In contrast, the touch determination unit 400 may determine whether the touch is performed by performing a predetermined operation using the received touch signal as a variable. The touch determiner 400 may analyze the distribution of the touch signal using the touch signal analysis application stored in the storage 300. The analysis may be performed by comparing the magnitudes of touch signals from neighboring touch units with each other. In addition, the analysis may be performed in a form of forming a distribution of a signal with respect to the touch signal and determining whether a pattern formed by the distribution is similar to a shape of a finger, for example. At this time, by increasing the number of the touch unit it may be possible to determine whether the correct touch. At this time, the touch signal corresponding to each touch unit may be detected a plurality of times at regular time intervals, and the touch may be determined in the form of tracking the change of the touch signal during the detection time. For example, when recognizing a touch by moving along an outer surface of a key instead of a single touch, whether the touch is determined by tracking a pattern of the touch signal corresponding to each of the tracked touch units is determined. Can be. Such a method may be a method of directly recognizing a distribution state of a touch signal using a touch signal analysis application. The touch signal analysis method is merely an example, and the touch signal analysis method may be programmed in various ways. For example, when the magnitude of the touch signal increases in the order of the first touch unit 211a, the second touch unit 211b, and the third touch unit 211c, it is recognized as a touch, the first touch unit 211a, and the first When the magnitude of the touch signal decreases in the order of the second touch unit 211b and the third touch unit 211c, it is recognized as a touch, and the relative size ratio of the first touch unit 211a and the second touch unit 211b is preset. When the value is greater than the value and the relative size ratio between the second touch unit 211b and the third touch unit 211c is greater than or equal to a preset value, the touch signal is analyzed to determine whether the touch is performed by analyzing the distribution of the touch signal by a touch recognition method. Analysis applications can be programmed.

In addition, the touch determination unit 400 may determine whether or not the touch by comparing the magnitude of the touch signal with each other. In this case, the touch determination unit 400 may be configured using a comparator to recognize the touch only when it matches the size distribution of the set touch signal. For example, in the present embodiment, assuming that the voltage across both ends of C1 and C3 is relatively lower than that of C2, the voltage across both ends of C1 and C2 is compared, and the voltage across both ends of C3 and C1 is compared. Only when the comparison result is the same may be set to be recognized as a touch. At this time, in order to adjust the sensitivity of the touch may be set to be recognized as a touch only when the voltage across the C2 is more than a specific value. The method may be a method of directly recognizing the touch signal without using a separate application for analyzing the touch signal.

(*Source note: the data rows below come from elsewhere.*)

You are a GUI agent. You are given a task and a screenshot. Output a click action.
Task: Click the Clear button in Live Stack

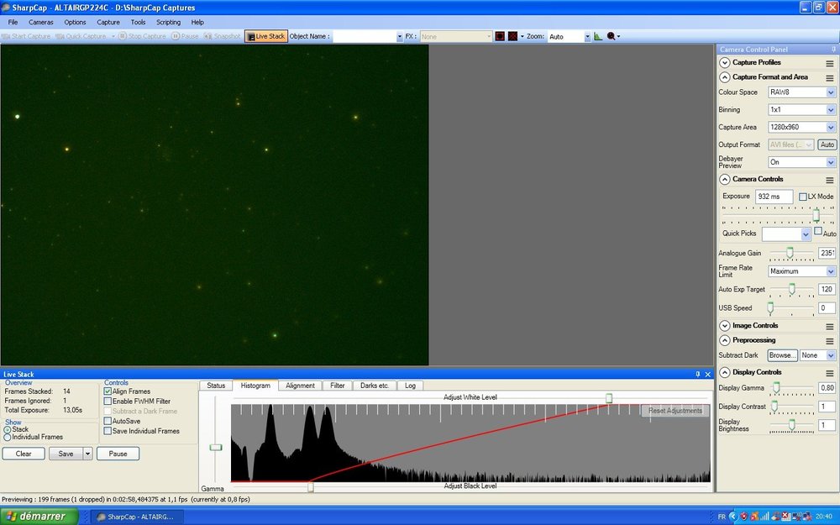(x=24, y=454)
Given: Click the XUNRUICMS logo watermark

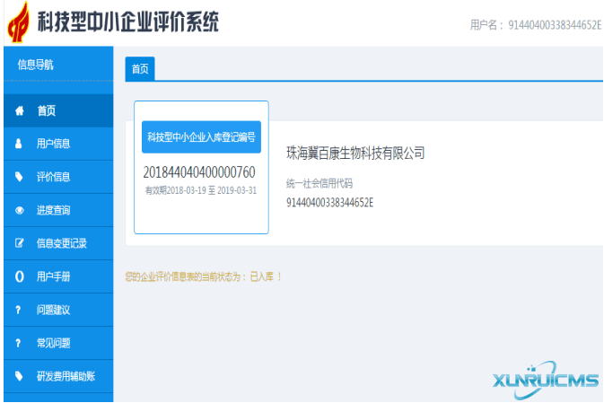Looking at the screenshot, I should click(545, 380).
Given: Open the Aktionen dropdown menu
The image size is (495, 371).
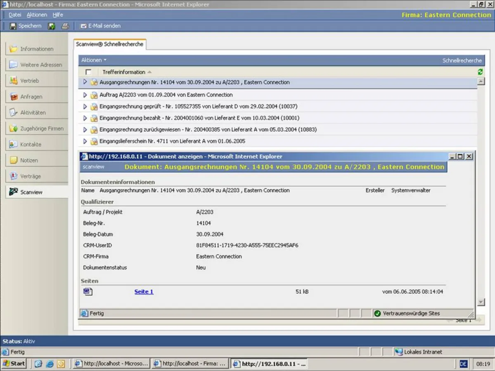Looking at the screenshot, I should click(93, 60).

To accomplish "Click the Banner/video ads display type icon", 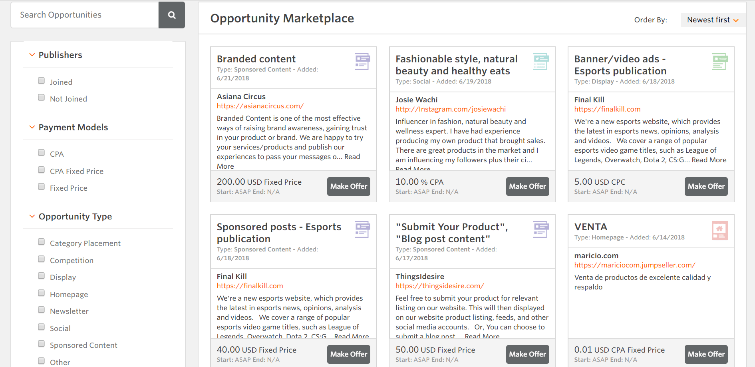I will [x=720, y=62].
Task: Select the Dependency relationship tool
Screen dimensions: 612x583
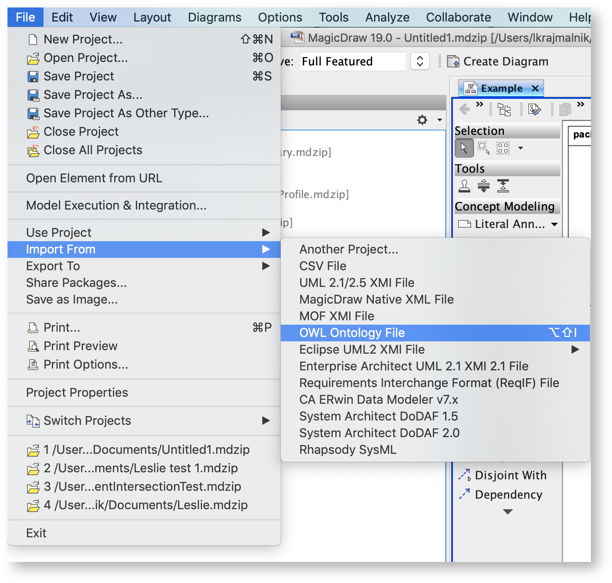Action: coord(501,495)
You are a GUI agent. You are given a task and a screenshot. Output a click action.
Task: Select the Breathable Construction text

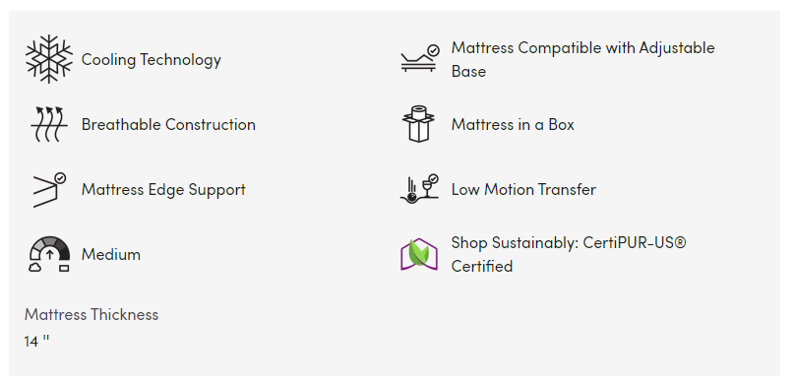(x=168, y=125)
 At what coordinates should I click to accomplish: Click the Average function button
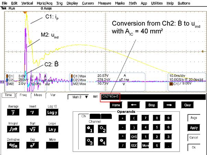point(13,112)
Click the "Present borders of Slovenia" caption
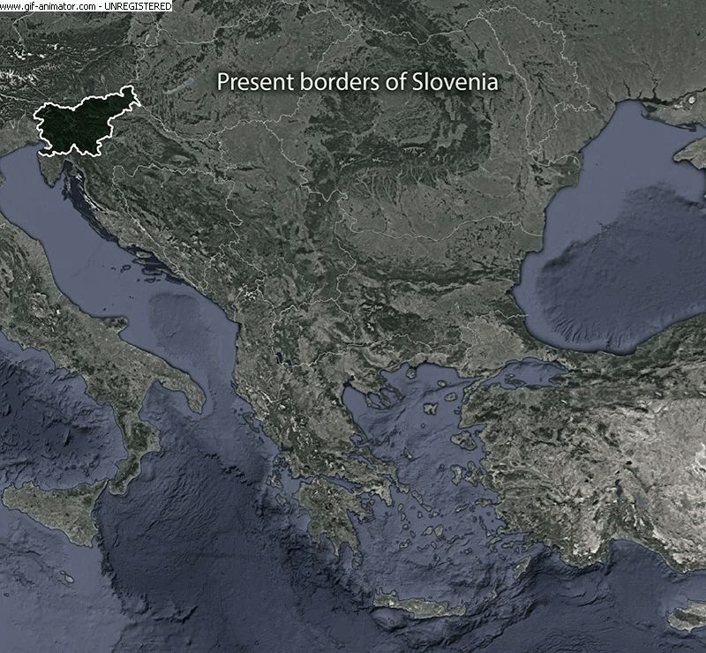This screenshot has height=653, width=706. pyautogui.click(x=357, y=82)
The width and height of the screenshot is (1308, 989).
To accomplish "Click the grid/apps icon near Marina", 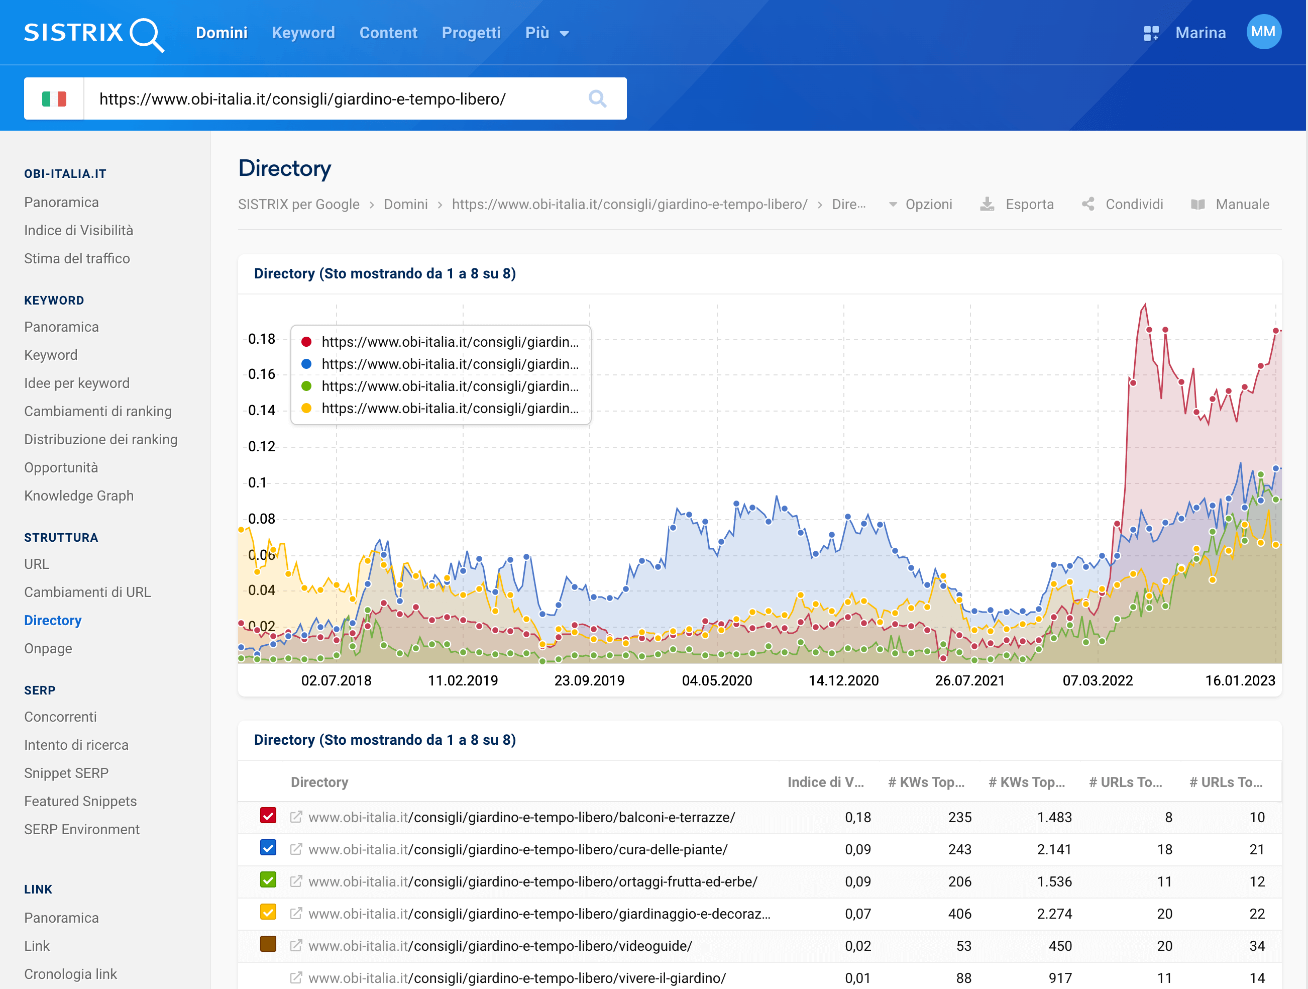I will click(1150, 32).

The embodiment is an embodiment of a touch sensing device having a plurality of touch units 211 with respect to one key 210, or alternatively, one touch unit 211 is provided with respect to one key 210. It may also be carried out in the form. That is, the touch signal corresponding to one touch unit 211 may be detected by detecting the touch signal at regular time intervals to form time series data, and the touch signal may be determined by analyzing the distribution of the touch signal. In this case, the touch determination unit 400 may be set to recognize as a touch, for example, when a count value equal to or greater than a predetermined value is repeated a predetermined number of times for a predetermined time. In addition, the touch determination unit 400 may be set to recognize a touch when a voltage above or below a predetermined value is repeated a predetermined number of times for a predetermined time. Alternatively, the touch determination unit 400 may determine whether the touch is touched based on whether the distribution of the touch signal over time matches the preset distribution, and as described above, the touch determination unit 400 determines whether the touch is performed. You can also judge.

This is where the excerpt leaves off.